(Stored data entries)
------------------------------------------------------------------------
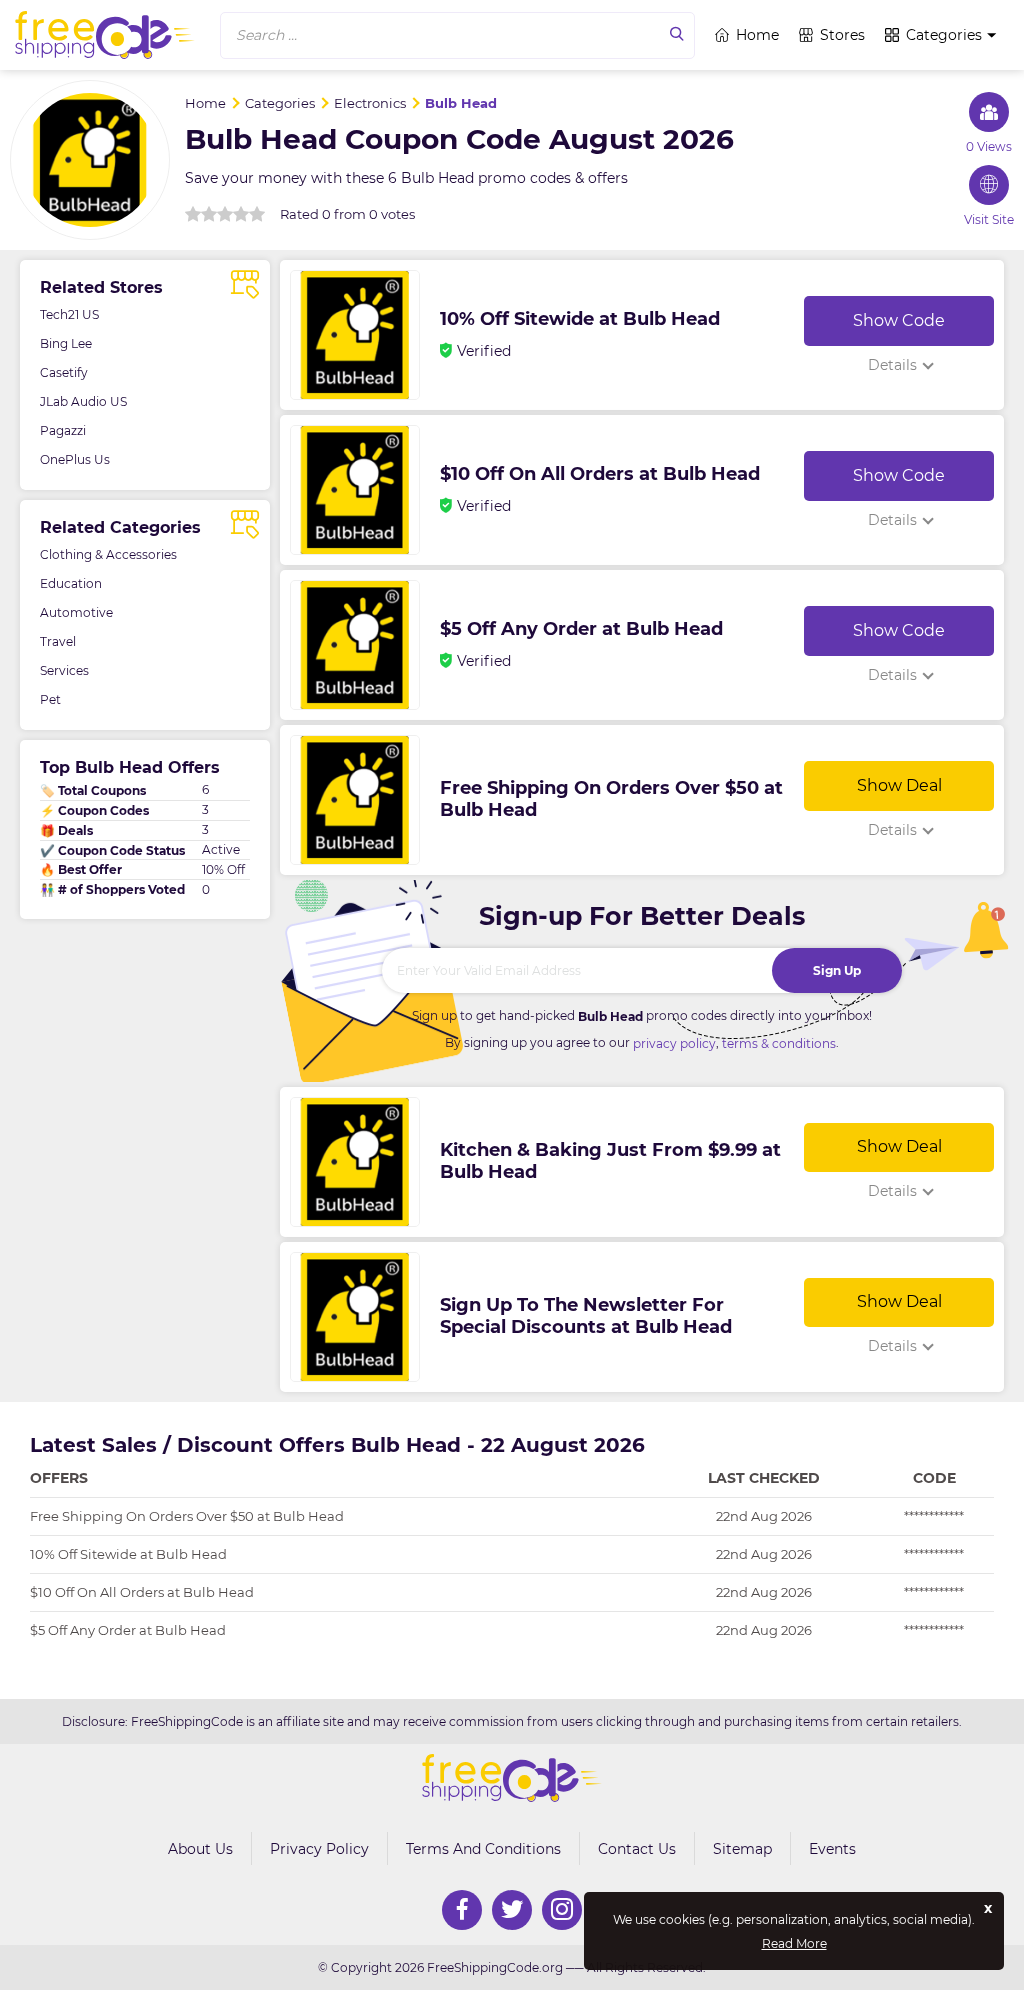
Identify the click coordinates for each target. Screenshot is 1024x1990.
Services (64, 670)
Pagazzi (63, 430)
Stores (842, 35)
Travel (58, 641)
------------------------------------------------------------------------
▶ Required work
The pictures alone are to be left out when the data above is copied; all else must match exactly.

▶ Result of this exercise
Identify the click coordinates for each target. Screenshot is 1024x1990.
Services (64, 670)
Pagazzi (63, 430)
Stores (842, 35)
Travel (58, 641)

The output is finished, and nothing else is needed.